If an entry contains a picture, omit that picture and transcribe everything else exactly.

[[ DATASET, beginning ]]

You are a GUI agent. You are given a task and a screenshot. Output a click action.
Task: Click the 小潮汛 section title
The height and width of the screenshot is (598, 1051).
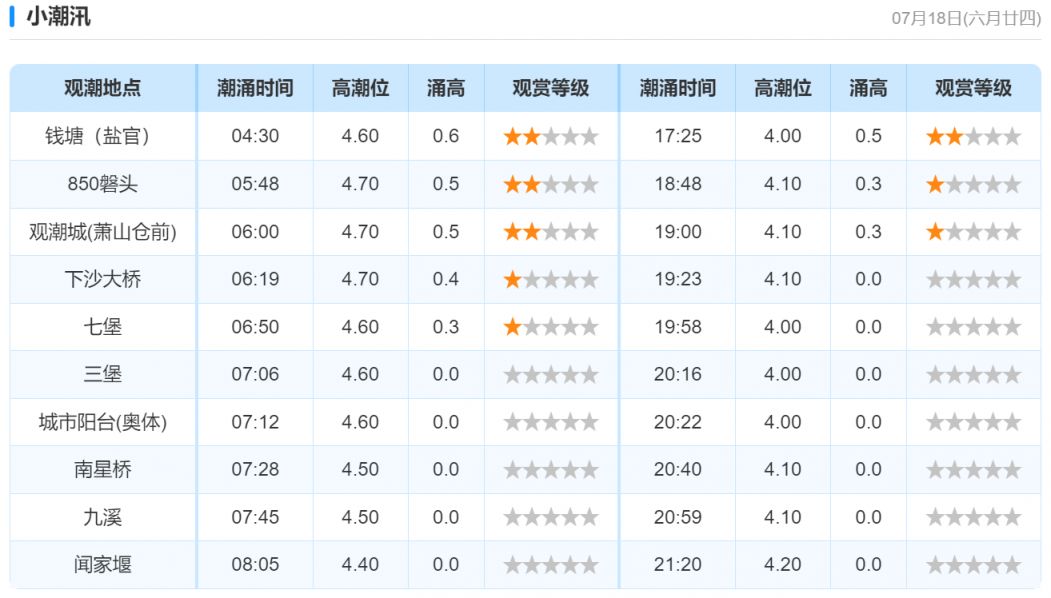[58, 16]
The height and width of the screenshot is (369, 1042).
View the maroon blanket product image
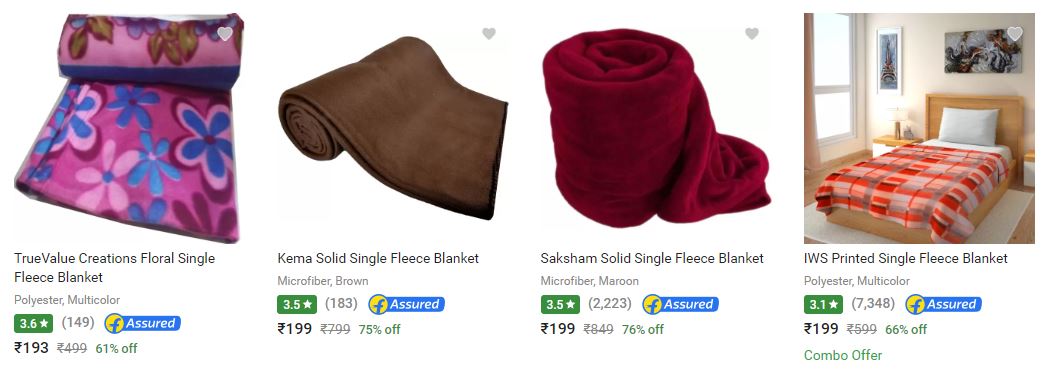pyautogui.click(x=656, y=128)
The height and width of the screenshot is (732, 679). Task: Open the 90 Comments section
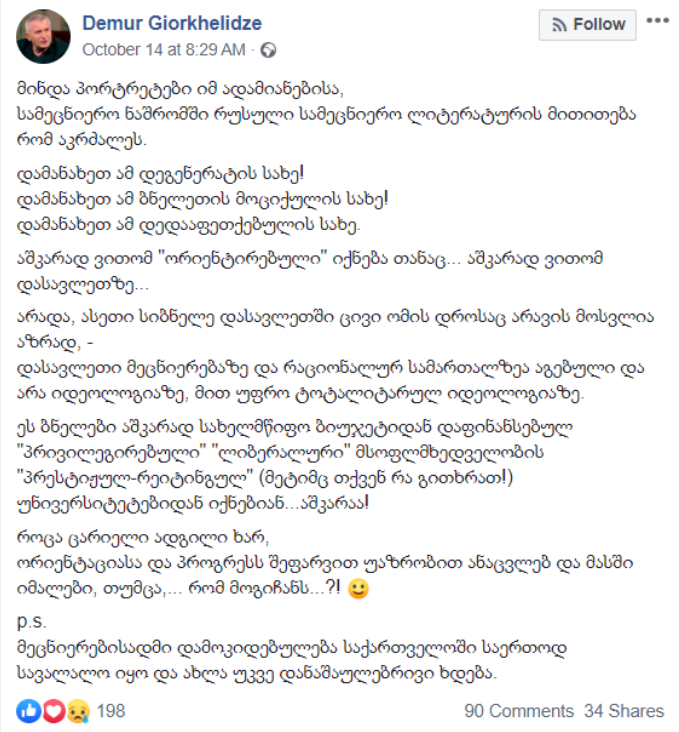(x=518, y=711)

[[ DATASET, end ]]

■ RESULT ■
You are a GUI agent. You are given a task and a screenshot. Output a click action.
Task: Click the 小潮汛 section title
The height and width of the screenshot is (598, 1051).
[58, 16]
The height and width of the screenshot is (369, 1042).
View the maroon blanket product image
pyautogui.click(x=656, y=128)
The height and width of the screenshot is (732, 679). Task: Open the 90 Comments section
(x=518, y=711)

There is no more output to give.